» Collected data:
◆ ◆ ◆ ◆ ◆ ◆ ◆

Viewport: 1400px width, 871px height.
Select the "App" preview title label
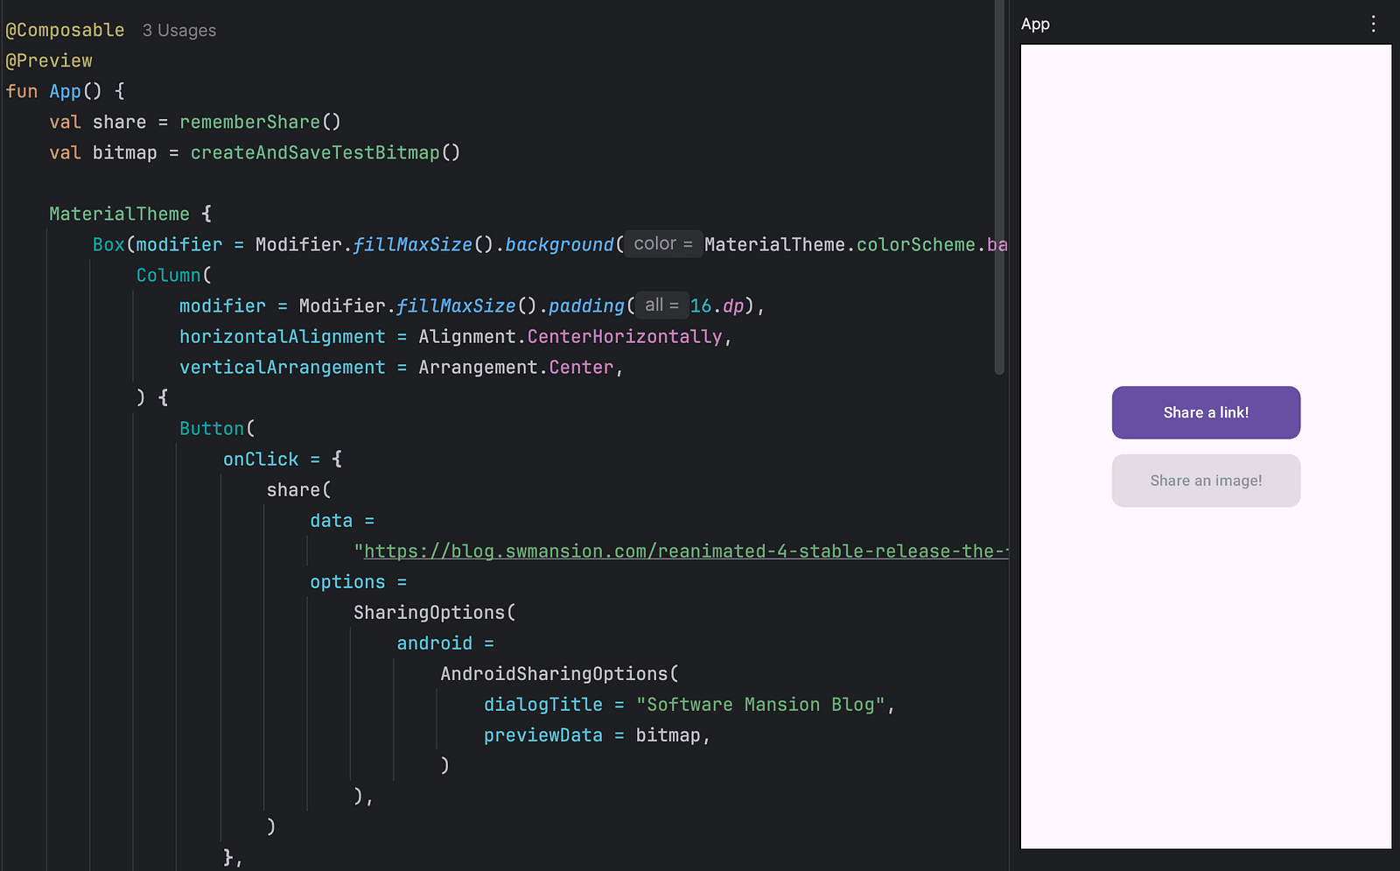(1035, 25)
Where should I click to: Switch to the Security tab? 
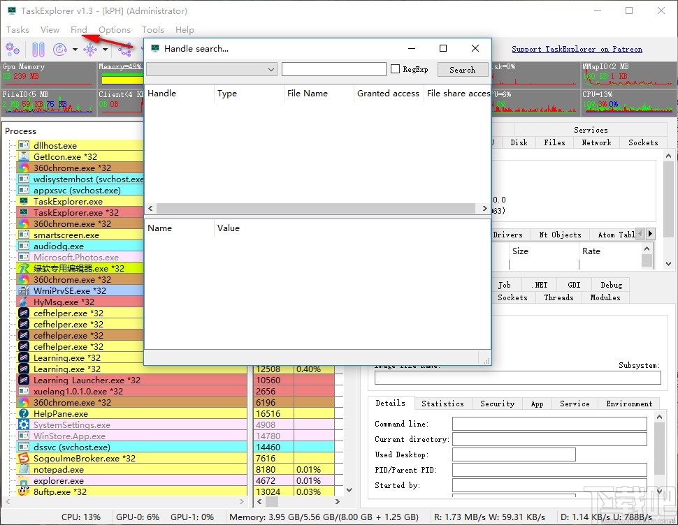click(x=497, y=404)
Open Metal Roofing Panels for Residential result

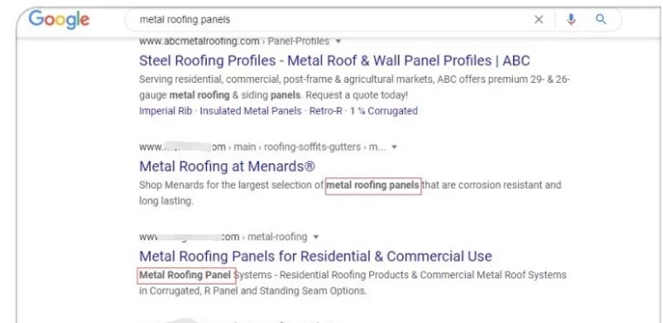(x=316, y=256)
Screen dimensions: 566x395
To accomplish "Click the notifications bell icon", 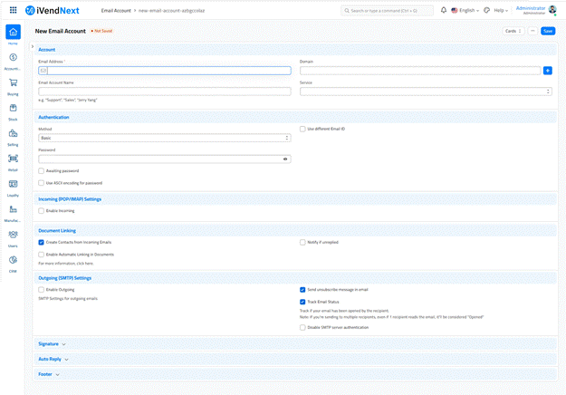I will pos(443,10).
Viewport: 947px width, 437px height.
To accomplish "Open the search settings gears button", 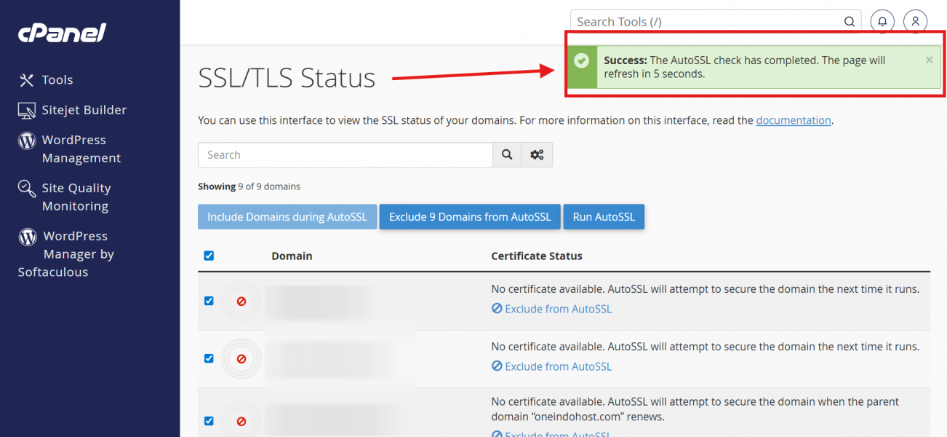I will [537, 155].
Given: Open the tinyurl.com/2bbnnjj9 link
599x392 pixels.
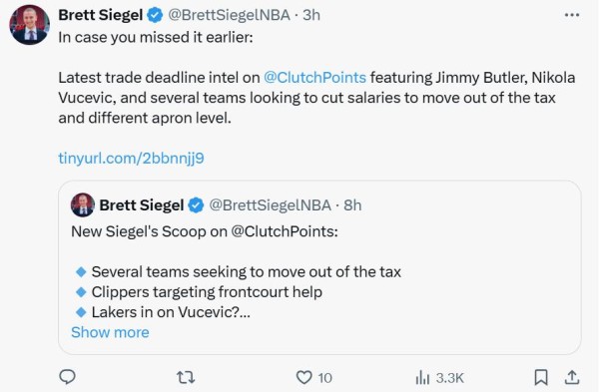Looking at the screenshot, I should point(131,158).
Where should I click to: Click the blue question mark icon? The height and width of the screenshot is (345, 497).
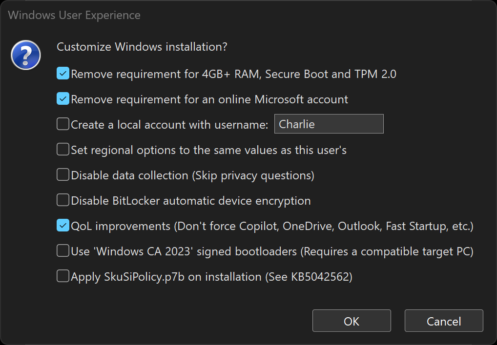(26, 55)
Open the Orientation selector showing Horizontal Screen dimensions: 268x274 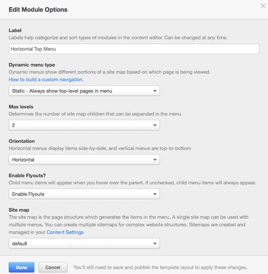(84, 160)
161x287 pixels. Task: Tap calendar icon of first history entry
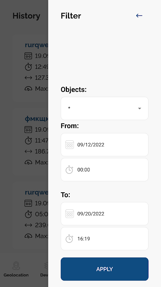click(28, 56)
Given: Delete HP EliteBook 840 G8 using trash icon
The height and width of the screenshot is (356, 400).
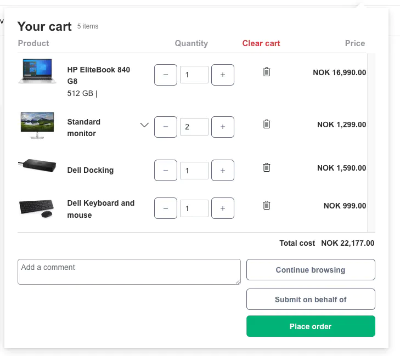Looking at the screenshot, I should click(267, 72).
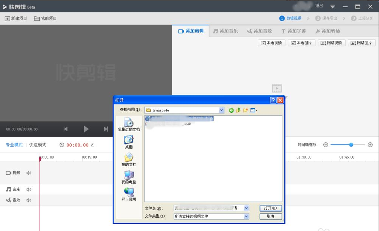This screenshot has width=379, height=231.
Task: Expand the 查找范围 transcode folder dropdown
Action: [222, 110]
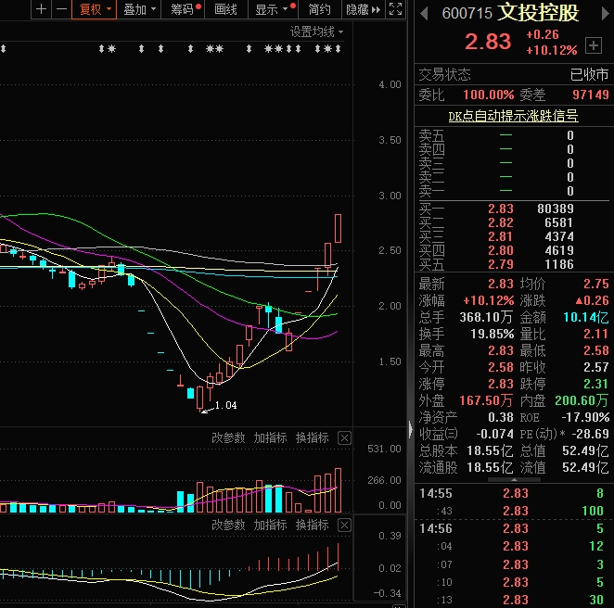Toggle the 筹码 chip distribution view
Image resolution: width=614 pixels, height=608 pixels.
tap(185, 9)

◆ ◆ ◆ ◆ ◆ ◆ ◆

» Problem: Filter the data down to the lines that contain the string "Viewport", and copy them.

» Your solution:
Viewport: 1400px width, 871px height.
Viewport: 947px width, 437px height.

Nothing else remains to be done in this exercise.